Never trust the raw response. Extract and validate before you use it:

import json, re

def parse_json(text: str):
    # strip markdown fences and surrounding prose
    match = re.search(r"\{.*\}", text, re.DOTALL)
    if not match:
        raise ValueError("no JSON object found")
    return json.loads(match.group(0))

Then validate the shape against a schema — Pydantic in Python, Zod in TypeScript, or whatever your stack's equivalent is. This is where you enforce the things JSON syntax can't: required fields present, numbers in range, enums actually from the enum, arrays not absurdly long. A response that parses but is missing a required field is still a bug — catch it here, not three screens later.

The schema-validation layer earns its keep even with native structured outputs, because it's also your defence against semantic failures: it's the natural place to check that confidence is between 0 and 1 and that the category the model picked actually exists in your database.

Technique 4: Retry with the error

When parsing or validation fails, you often don't need to fail the whole request. Send the model its own broken output plus the error and ask it to fix it:

Your previous response was not valid JSON. Error: <message>.
Return corrected JSON only.

A single retry resolves the large majority of malformed responses — the model is genuinely good at repairing its own output when shown the specific error. Cap it at one or two attempts so a stubborn failure can't loop forever, and log every retry: a rising retry rate is an early-warning signal that a prompt change or model update has shifted behaviour, and it's much nicer to see that in a dashboard than in user reports.

Technique 5: Have a fallback

Sometimes the model just won't cooperate, or the provider is down.
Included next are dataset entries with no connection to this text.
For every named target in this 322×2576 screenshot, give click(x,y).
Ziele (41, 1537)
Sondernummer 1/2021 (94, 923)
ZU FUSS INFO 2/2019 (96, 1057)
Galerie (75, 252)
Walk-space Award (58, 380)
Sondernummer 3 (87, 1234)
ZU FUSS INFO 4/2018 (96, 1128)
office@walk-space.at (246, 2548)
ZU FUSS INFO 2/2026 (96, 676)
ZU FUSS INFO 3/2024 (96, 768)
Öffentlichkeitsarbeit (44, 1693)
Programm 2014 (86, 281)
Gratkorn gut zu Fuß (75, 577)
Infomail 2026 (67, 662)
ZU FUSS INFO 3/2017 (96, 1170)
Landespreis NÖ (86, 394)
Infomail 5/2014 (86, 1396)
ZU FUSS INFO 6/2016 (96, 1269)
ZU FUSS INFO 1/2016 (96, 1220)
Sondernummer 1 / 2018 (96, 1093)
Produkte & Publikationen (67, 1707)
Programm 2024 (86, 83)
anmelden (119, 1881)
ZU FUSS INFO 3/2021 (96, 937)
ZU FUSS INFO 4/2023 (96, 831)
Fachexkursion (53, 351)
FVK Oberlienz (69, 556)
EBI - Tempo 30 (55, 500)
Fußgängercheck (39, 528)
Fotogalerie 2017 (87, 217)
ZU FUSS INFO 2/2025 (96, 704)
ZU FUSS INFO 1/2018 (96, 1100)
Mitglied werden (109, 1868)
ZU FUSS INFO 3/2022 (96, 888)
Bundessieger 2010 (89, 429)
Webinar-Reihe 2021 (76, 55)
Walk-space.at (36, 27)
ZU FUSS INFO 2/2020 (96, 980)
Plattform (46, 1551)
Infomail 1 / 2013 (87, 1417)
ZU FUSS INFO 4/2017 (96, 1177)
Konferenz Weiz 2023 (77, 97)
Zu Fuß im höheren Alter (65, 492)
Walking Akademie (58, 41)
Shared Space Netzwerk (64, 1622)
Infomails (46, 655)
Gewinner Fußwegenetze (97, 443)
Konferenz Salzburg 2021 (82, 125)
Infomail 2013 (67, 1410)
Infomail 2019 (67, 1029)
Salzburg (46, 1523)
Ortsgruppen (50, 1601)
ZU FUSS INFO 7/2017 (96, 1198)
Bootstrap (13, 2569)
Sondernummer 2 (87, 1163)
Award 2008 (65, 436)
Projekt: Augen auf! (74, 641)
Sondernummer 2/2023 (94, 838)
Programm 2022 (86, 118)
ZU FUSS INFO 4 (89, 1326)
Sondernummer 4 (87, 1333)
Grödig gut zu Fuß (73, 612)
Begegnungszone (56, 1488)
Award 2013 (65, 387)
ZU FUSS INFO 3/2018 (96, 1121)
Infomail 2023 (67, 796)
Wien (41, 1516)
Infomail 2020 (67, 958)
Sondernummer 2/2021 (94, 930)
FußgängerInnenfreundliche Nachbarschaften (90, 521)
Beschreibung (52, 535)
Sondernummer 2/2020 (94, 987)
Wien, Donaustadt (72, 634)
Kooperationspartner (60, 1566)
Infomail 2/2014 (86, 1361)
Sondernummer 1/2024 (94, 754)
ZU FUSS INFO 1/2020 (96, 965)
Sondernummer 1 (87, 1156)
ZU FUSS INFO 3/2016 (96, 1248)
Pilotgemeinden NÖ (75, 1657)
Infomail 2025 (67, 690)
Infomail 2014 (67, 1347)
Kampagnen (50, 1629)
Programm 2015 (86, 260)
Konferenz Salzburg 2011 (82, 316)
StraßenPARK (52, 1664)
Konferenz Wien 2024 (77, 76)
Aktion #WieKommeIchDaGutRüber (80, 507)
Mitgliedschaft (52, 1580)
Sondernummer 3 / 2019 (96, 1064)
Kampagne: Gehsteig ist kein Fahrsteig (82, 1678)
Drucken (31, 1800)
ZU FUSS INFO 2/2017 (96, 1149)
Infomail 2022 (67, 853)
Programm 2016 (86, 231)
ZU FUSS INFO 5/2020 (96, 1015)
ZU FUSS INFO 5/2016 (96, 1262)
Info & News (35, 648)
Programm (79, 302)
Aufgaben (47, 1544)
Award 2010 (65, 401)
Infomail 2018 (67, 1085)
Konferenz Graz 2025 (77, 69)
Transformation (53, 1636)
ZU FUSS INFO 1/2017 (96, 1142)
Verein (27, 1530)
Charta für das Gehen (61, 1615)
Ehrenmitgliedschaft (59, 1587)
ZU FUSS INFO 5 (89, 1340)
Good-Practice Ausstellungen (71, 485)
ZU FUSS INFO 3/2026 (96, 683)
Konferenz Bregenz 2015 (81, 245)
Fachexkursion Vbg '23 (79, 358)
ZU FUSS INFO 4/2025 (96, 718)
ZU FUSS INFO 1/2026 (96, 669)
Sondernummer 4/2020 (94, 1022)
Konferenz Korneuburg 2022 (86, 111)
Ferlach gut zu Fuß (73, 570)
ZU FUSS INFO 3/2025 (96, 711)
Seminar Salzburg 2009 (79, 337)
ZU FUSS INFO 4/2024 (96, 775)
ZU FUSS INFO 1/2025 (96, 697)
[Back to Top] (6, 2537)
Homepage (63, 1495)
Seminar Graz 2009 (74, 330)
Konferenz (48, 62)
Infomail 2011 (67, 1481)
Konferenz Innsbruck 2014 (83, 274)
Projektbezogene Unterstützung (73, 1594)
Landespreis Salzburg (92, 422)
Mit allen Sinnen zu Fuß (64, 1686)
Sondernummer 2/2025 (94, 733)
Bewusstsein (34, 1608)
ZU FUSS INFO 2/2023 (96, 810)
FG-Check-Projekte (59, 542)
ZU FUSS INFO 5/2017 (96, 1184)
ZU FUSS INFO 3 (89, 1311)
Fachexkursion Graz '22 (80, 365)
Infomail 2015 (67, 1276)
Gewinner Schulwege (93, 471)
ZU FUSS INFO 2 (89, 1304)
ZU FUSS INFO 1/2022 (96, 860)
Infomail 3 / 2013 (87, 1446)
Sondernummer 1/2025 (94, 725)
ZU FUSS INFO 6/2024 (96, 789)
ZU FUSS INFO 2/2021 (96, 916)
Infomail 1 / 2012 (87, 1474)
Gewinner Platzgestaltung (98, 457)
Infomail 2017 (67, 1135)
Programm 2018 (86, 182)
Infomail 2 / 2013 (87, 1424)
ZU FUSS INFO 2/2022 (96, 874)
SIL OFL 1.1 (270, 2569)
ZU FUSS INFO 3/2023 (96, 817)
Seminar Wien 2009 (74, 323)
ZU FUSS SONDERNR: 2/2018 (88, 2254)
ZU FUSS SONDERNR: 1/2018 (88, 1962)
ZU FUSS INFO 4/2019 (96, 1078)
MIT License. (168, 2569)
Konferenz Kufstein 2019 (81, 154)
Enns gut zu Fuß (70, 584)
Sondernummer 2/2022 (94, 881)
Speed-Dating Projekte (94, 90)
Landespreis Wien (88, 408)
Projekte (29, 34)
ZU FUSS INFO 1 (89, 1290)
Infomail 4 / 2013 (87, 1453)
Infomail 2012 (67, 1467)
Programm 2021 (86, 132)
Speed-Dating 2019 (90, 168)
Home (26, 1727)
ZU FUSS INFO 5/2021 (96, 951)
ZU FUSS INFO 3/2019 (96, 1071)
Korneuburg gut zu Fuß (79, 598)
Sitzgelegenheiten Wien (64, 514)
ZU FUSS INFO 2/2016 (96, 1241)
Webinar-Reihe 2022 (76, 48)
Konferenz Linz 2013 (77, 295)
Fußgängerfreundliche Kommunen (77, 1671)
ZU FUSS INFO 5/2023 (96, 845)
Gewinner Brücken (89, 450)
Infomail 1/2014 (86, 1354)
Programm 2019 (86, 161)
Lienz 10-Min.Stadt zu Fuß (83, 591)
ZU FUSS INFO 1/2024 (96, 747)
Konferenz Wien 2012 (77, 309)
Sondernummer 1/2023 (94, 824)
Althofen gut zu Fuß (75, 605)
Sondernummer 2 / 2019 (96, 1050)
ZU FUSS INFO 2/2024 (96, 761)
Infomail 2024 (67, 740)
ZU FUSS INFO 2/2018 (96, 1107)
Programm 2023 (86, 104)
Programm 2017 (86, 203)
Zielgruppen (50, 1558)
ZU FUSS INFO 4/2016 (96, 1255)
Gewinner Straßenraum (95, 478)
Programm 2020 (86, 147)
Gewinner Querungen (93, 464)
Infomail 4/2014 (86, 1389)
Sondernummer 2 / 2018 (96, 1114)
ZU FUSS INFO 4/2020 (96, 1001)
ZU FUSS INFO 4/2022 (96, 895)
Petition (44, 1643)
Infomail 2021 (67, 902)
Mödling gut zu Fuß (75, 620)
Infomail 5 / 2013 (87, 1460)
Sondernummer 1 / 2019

Decide in advance what happens then: a safe default value, a visible "couldn't process this" state, or a queue that retries later. Which one is right depends on the feature — a failed auto-tag can silently default to "untagged," while a failed data extraction the user is waiting on should say so honestly.

What you must not do is let an unparsed response crash the feature or, worse, write half-parsed garbage into user data. The blast radius of a bad parse should be one request, never one record.

Keep the schema small

The more fields and nesting you demand, the more ways the model can drift — and the worse it gets at each individual field, because its attention is spread across all of them. Ask for the minimum structure you need. If you genuinely need something complex, consider breaking it into smaller, separate calls — each with a simple schema — rather than one giant request. Two reliable calls beat one flaky one, and they're easier to test and retry independently.

Field names matter more than you'd think, too: delivery_date gets better results than dd, because the name itself is instruction. Self-describing schemas are both documentation for you and guidance for the model.

Summary

Getting structured output from an LLM is a solved problem if you layer your defences: prefer native structured-output/schema modes, prompt with an explicit example when you can't, parse and schema-validate defensively regardless, retry once with the error message on failure, and always have a fallback. Treat the model as a helpful but unreliable narrator, and build the guardrails that turn "usually valid" into "always safe."